Only lines holding "Given" are wanted; copy each of them from the records below.

================

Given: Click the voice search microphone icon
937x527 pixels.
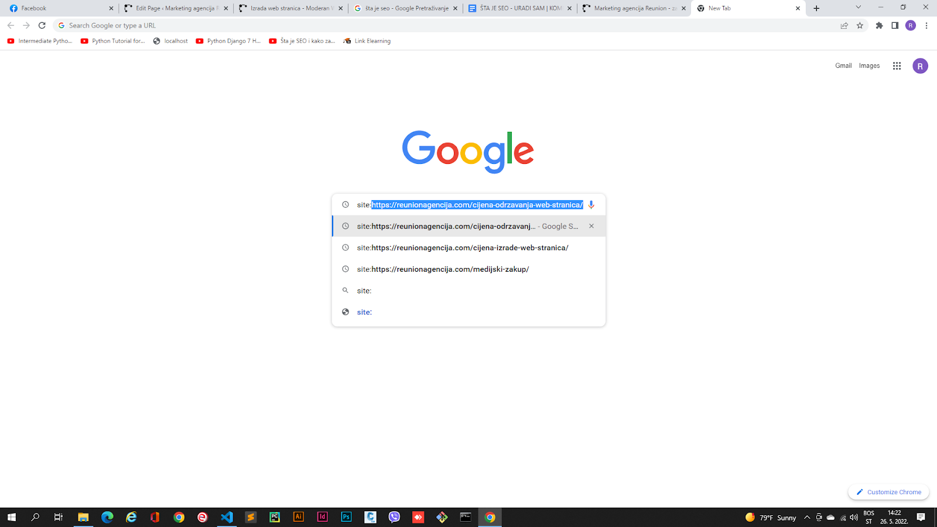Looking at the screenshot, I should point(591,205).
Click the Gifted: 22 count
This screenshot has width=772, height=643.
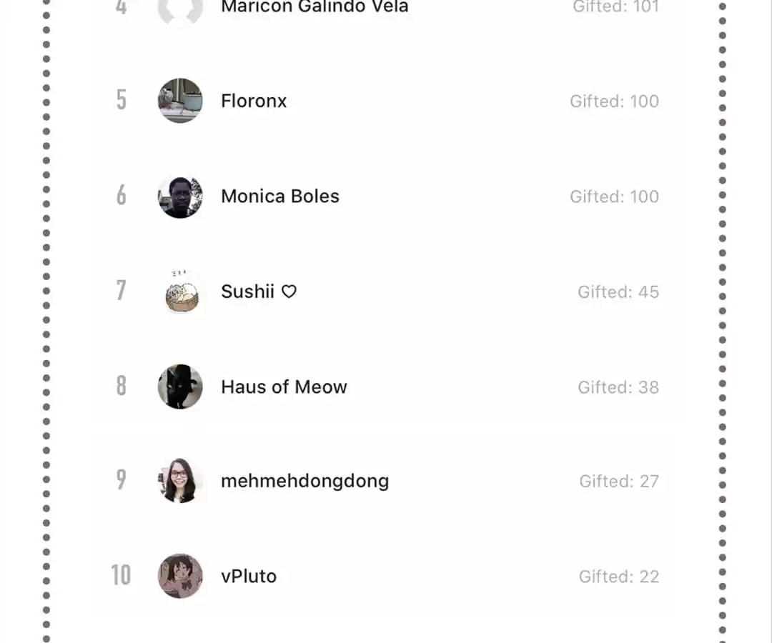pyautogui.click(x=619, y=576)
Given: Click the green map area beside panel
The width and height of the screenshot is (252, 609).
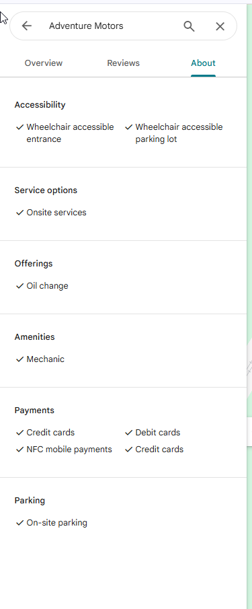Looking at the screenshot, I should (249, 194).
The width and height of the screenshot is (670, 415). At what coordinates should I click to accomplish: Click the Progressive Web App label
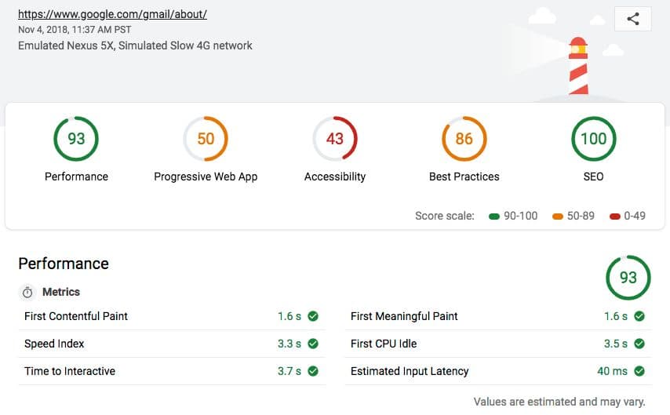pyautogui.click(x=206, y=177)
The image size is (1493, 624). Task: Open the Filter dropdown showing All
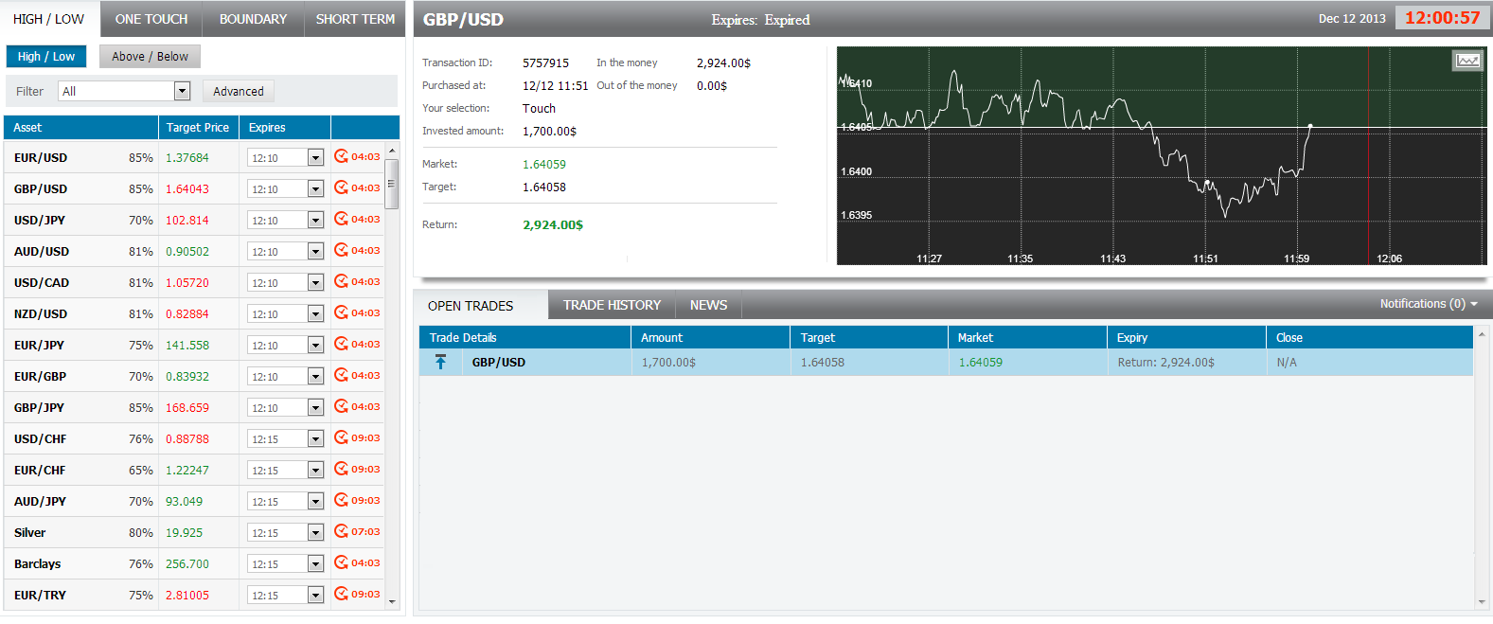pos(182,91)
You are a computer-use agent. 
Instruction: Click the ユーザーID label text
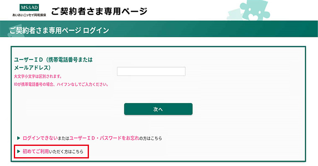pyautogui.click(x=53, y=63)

================

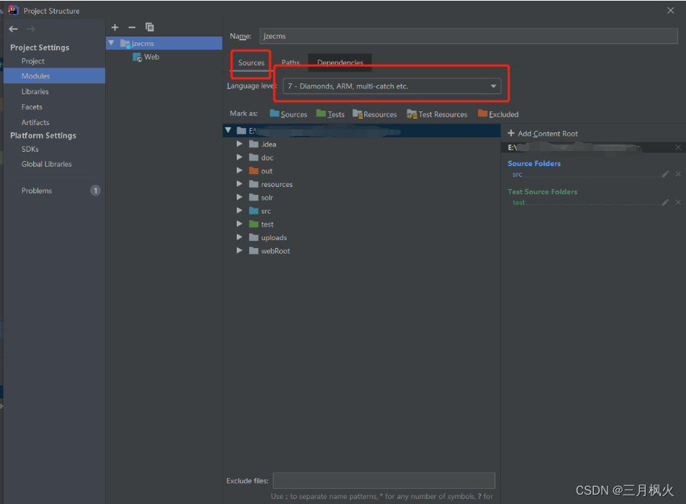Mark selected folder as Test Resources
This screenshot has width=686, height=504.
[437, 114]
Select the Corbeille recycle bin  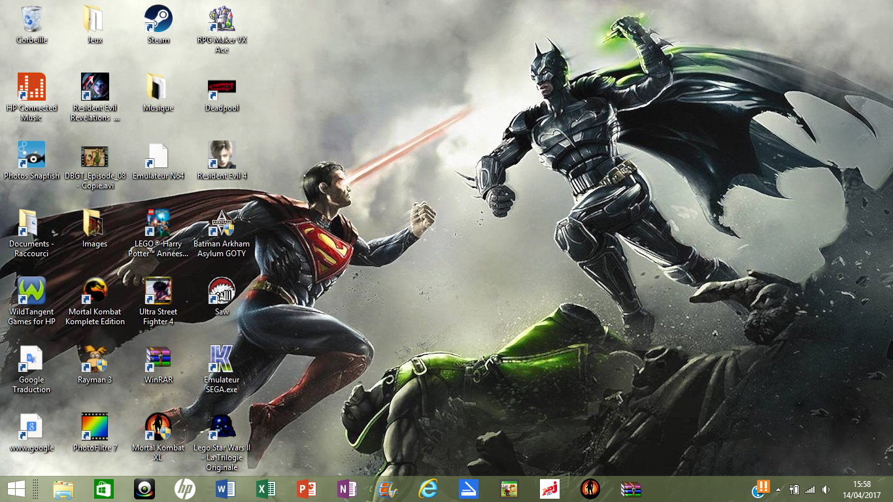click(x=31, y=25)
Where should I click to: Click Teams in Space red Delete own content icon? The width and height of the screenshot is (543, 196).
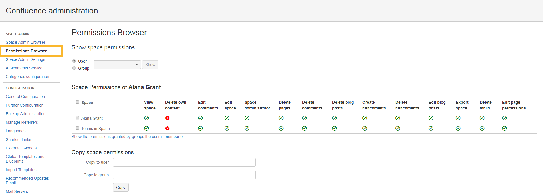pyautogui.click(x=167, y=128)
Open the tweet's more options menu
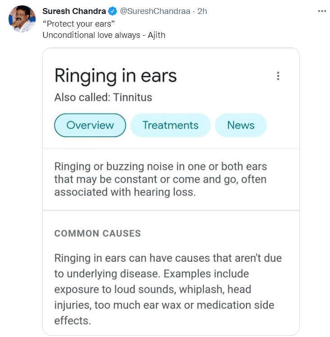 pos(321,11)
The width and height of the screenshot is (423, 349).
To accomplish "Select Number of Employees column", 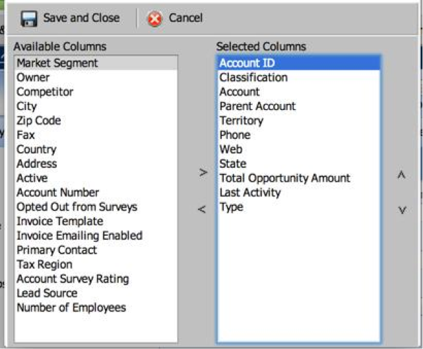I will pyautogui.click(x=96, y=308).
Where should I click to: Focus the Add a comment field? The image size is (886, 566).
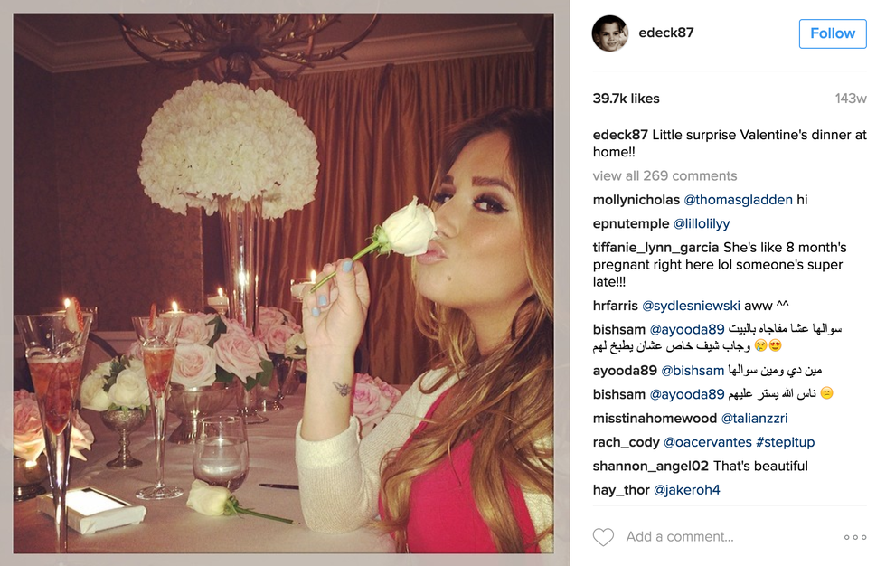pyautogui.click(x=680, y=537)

================

**EXPECTED OUTPUT**
Given: Click the voice search microphone icon
Given: Click the green map area beside panel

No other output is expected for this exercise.